UDM student group works toward justice in Palestine

BY Alani Letang



Bringing awareness is never easy, especially when it involves a hot-button global issue.

But the University of Detroit Mercy, home to a plethora of clubs, has a new one this year related to Palestine.

UDM Professor Diane Robinson-Dunn is the faculty advisor for Students for Justice in Palestine (SJP), which debuted on campus in September 2014.

Dunn is enthusiastic about the group.

“It is rare that a faculty member finds that her own academic interests and those of a student group overlap,” she said.  

Dunn admits she has a strong emotional attachment to residents of Palestine.

“I cannot help but feel sympathy for the people of the region,” she said.

SJP is an international organization with chapters throughout the United States and Canada. 

The organization hosts many events to raise money and awareness of issues in Palestine, a contested area between many Palestinians and Israelis.

UDM members have hosted a bake sale to benefit the Palestine Children’s Relief Fund, a non-political, non-profit organization dedicated to healing the wounds of war, occupation and poverty for the children of the Middle East, regardless of nation, religion, race or gender.

Throughout the year, UDM has built relationships with other SJP chapters in the metro Detroit area, including those at Wayne State University and the University of Michigan-Dearborn, as well as Students Allied for Freedom and Equality at the University of Michigan in Ann Arbor and the Meta Peace Team.

These relationships have been made possible because of the hard work and dedication SJP students have put forth.

Dunn has had the help of two dedicated students.

SJP is led by co-presidents Salwa Choudhury and Lama Chamseddine.

“Our motivation was seeing what other SJPs around the country were doing at their schools and wondering why our 
school doesn’t have an organization that stands for the longest ongoing injustice,” said Choudhury.

SJB strives to educate students and faculty about what it sees as the injustices taking place in Palestine.

Christians and non-Arabs, such as Ethiopians, are being discriminated, dehumanized and oppressed in Palestine by the Israeli forces, according to Choudhury.

Palestine is often tucked under the rug, and not many students know about it, she said.

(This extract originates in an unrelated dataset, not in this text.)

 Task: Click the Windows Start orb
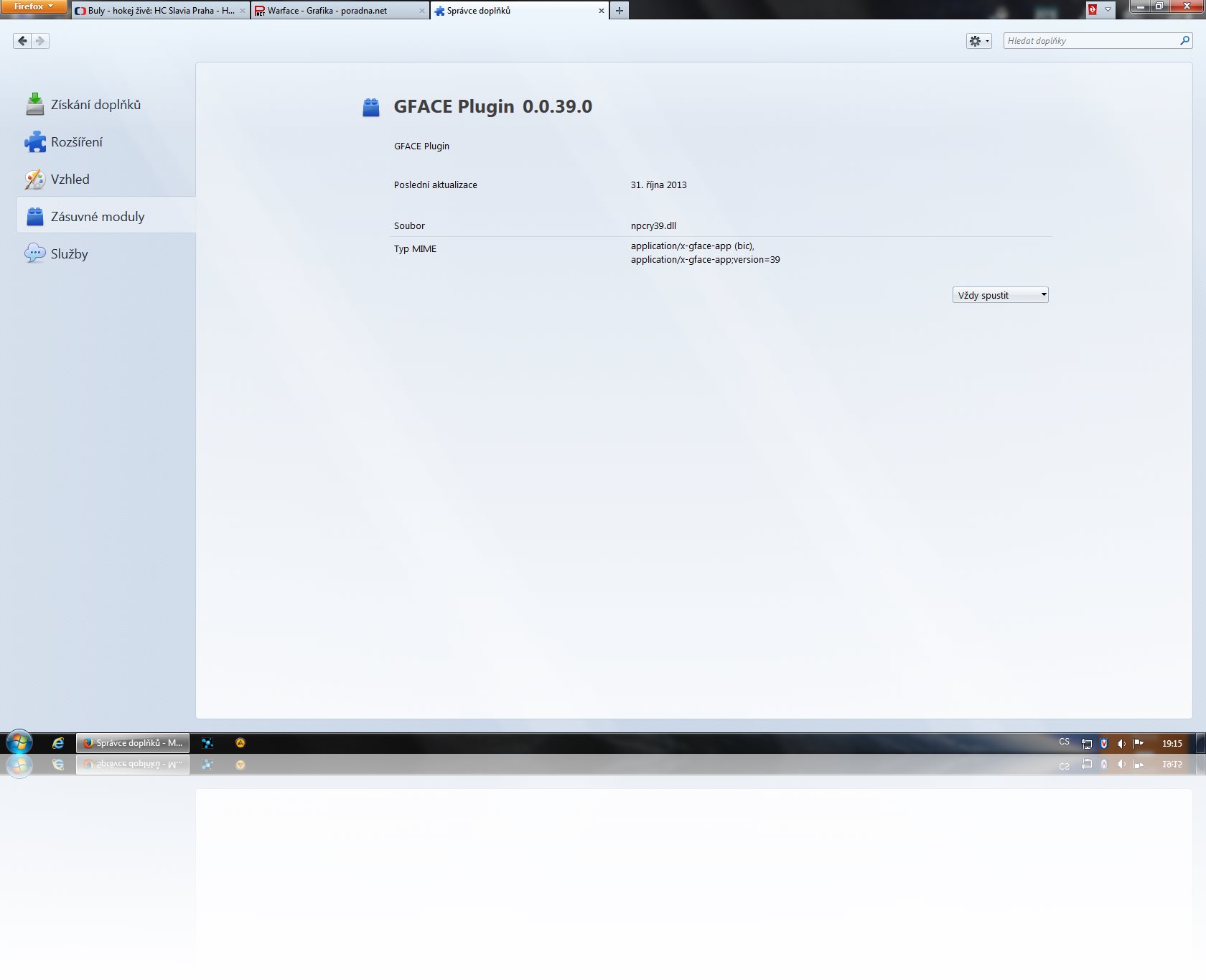tap(19, 743)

“We are very passionate about the Palestinian cause, even though neither of us is Palestinian,” said Choudhury. “We see this issue as a human issue, not a Muslim or Arab issue only.”

SJP is hoping to get people to relate with Palestinians.

“Palestine isn’t really covered by the mainstream media so we feel that we need to get the word out and keep it ongoing so people don’t forget the injustice,” said Choudhury.